Cinsel Şiddet: Kadını rıza göstermediği herhangi bir cinsel davranışa zorlamak cinsel şiddettir. Cinsel şiddet, cinselliğin bir tehdit, sindirme ve kontrol etme aracı olarak kullanılmasını da içerir. Çocukların cinsel istismarı, evlilik içi ya da evlilik dışı tecavüz (kişinin istemediği zamanda, istemediği şekilde, istemediği biriyle cinsel ilişkiye zorlanması ya da yabancı cisimlerle cinsel organa saldırı), cinsel saldırı (tecavüze varmayan her türlü istenmeyen cinsel temas; elle sarkıntılık gibi), cinsel taciz (sözlü ya da yazılı cinsel içerikli rahatsızlık verici davranışlar; örneğin rahatsızlık verici cinsel imalar içeren telefon mesajları, mektuplar), cinsel organlara zarar vermek, zorla cinsel içerikli yayın izletmek, cinsel organları rahatsızlık verici şekilde teşhir etmek, çocuk doğurmaya veya doğurmamaya zorlamak, zorla kürtaj yaptırtmak, fuhşa zorlamak, zorla evlendirmek, bekâret kontrolü ve benzeri eylemler, cinsel şiddet olarak tanımlanır.
25 Kasım’ın Kadına yönelik şiddete karşı uluslararası mücadele ve dayanışma günü olarak ilan edilmesinde, 1960’da aynı günde tecavüz edilerek öldürülen Mirabel kardeşleri saygıyla anıyorum. Dominik Cumhuriyeti’nde Turijilo diktatörlüğüne karşı direnişin sembolü haline gelen Mirabel kardeşlerin çığlığı şiddet gören tüm kadınların cığlığı ile büyüyor!

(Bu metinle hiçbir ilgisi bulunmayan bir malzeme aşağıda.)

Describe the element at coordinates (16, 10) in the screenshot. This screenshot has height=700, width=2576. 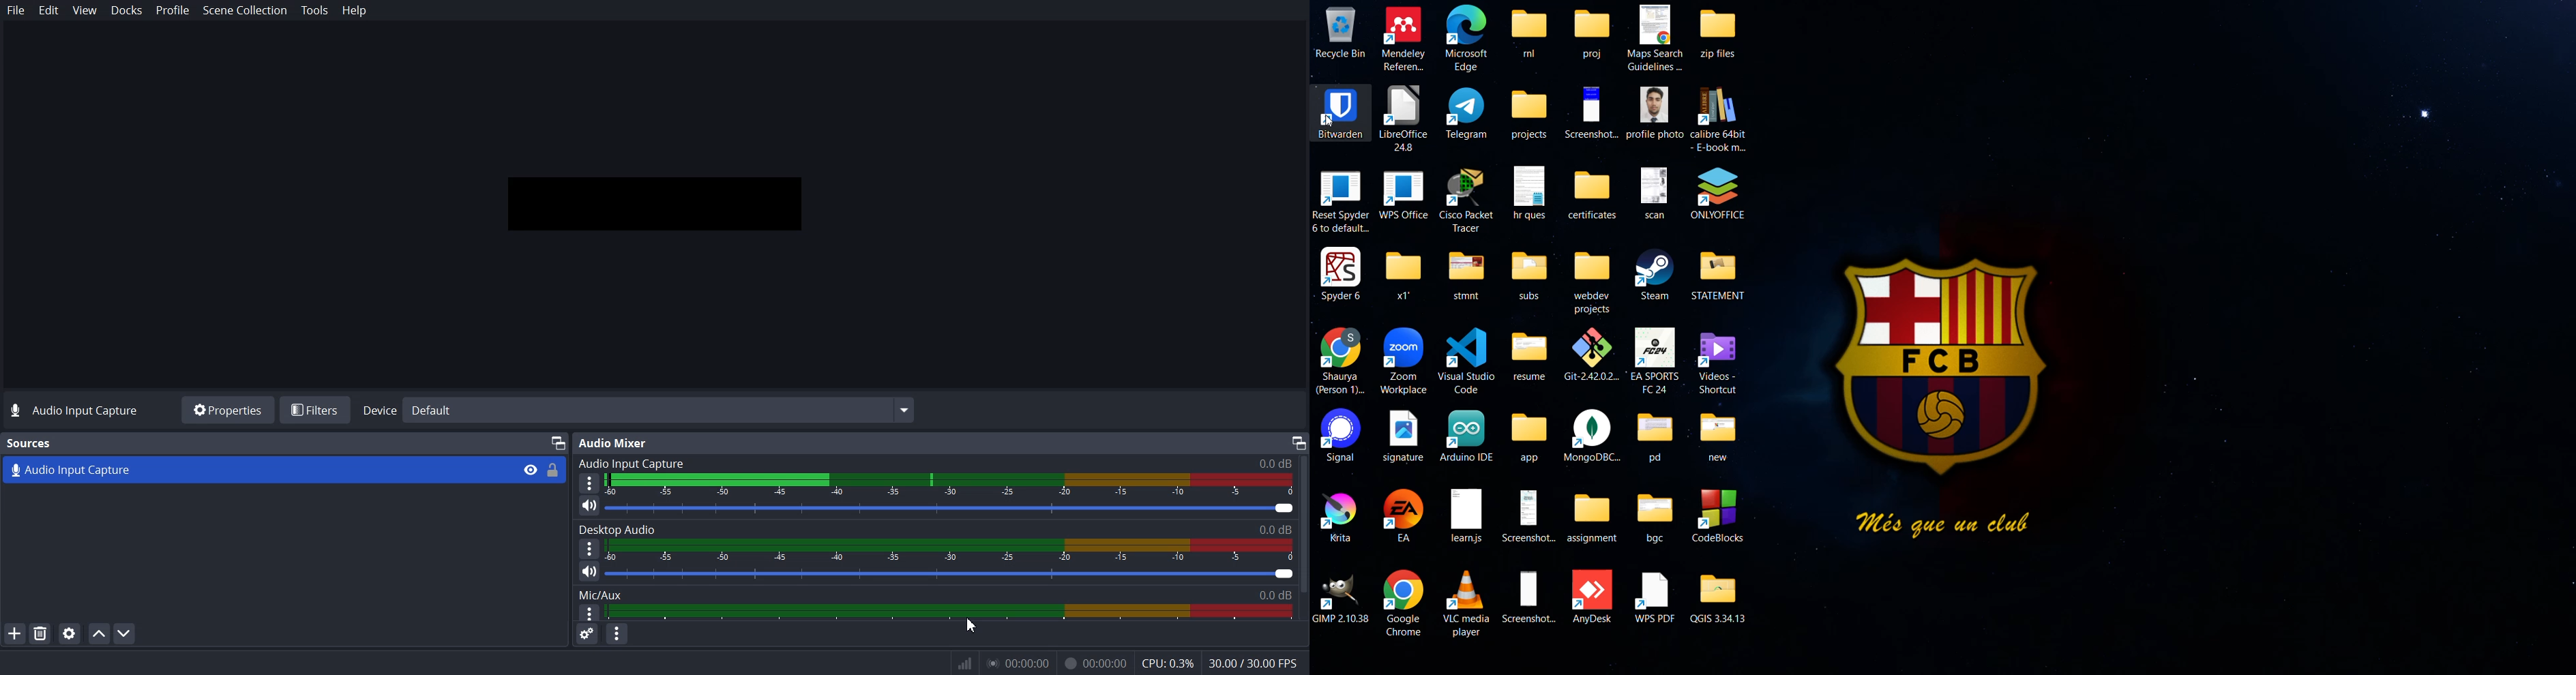
I see `File` at that location.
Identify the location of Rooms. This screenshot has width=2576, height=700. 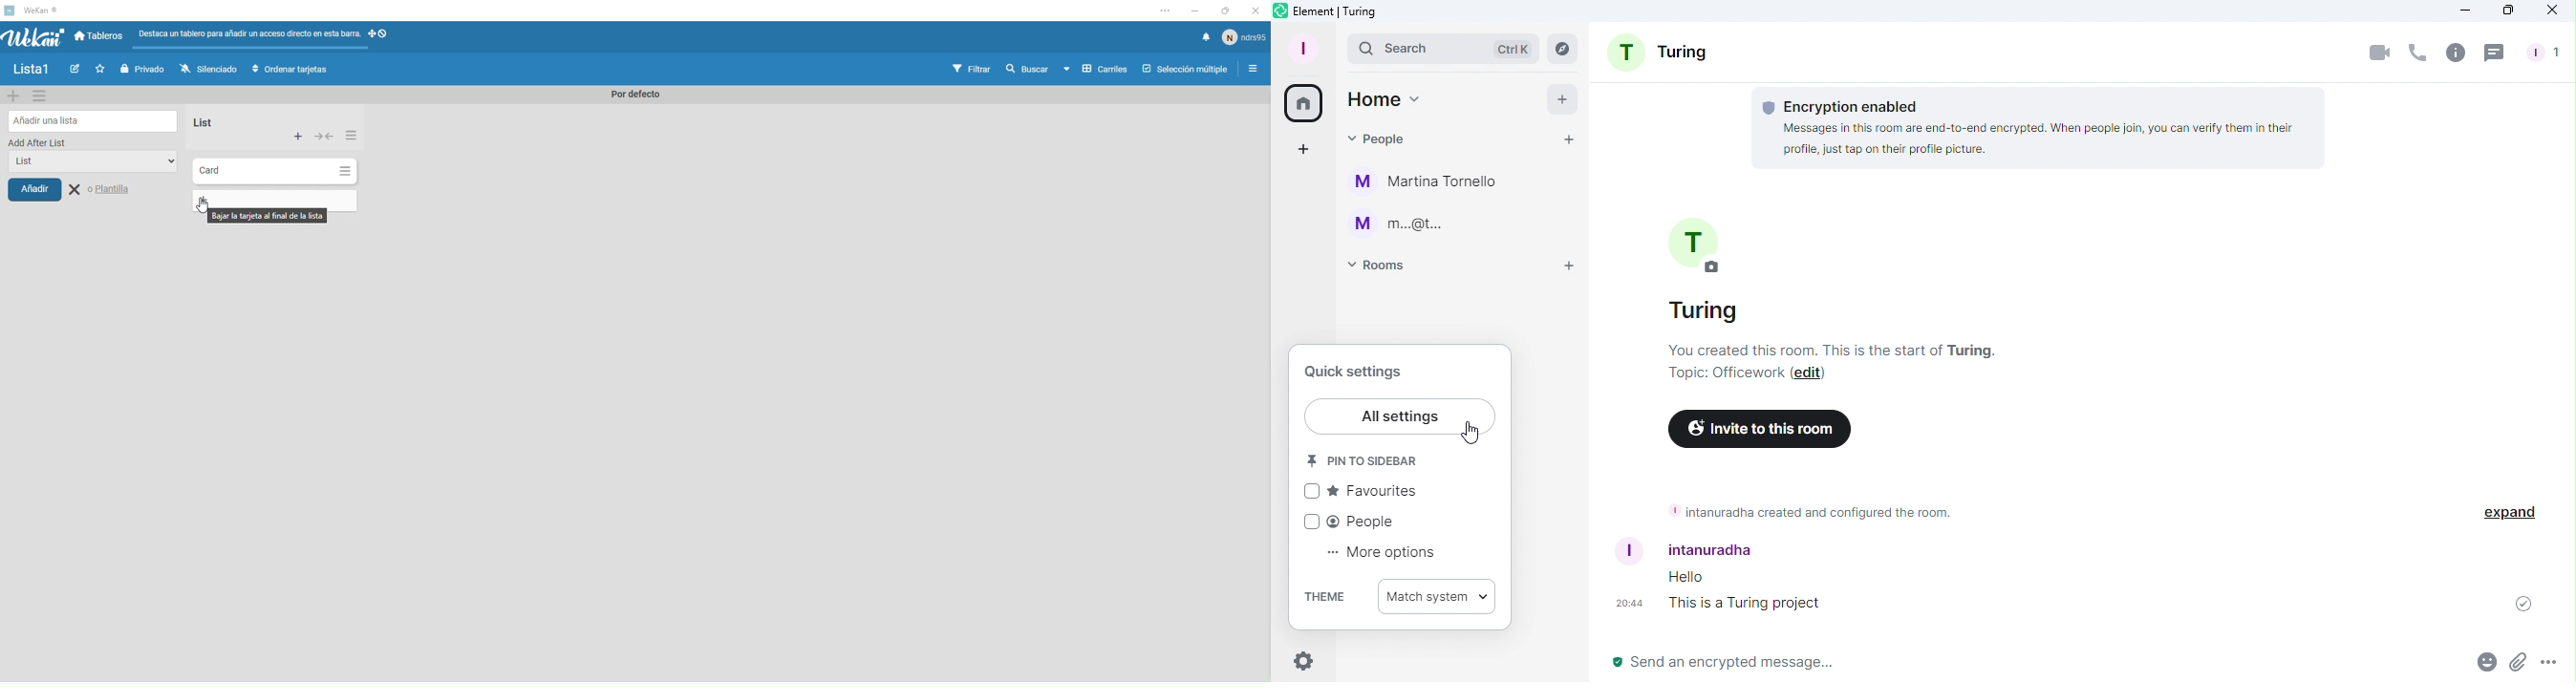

Kadın katliamlarının, cins kırımına vardığı ülkem Türkiye başta olmak üzere tüm dünyada kadına yönelik şiddetin son bulduğu ve kadınların sokaklarında dans edebildiği bir dünya diliyorum.
Kadına yönelik şiddete son de! Görmedim, duymadım, bilmiyorum demekten vazgeç! Farkında ol ve farkındalık yarat! Sessiz kalma! Yılın her günü kadına yönelik şiddete hayır de! Mücadele et! 25 Kasım günü dünyanın neresinde olursan ol sokağa çık ve haykır; Kadına Yönelik Her Türlü Şiddete Son!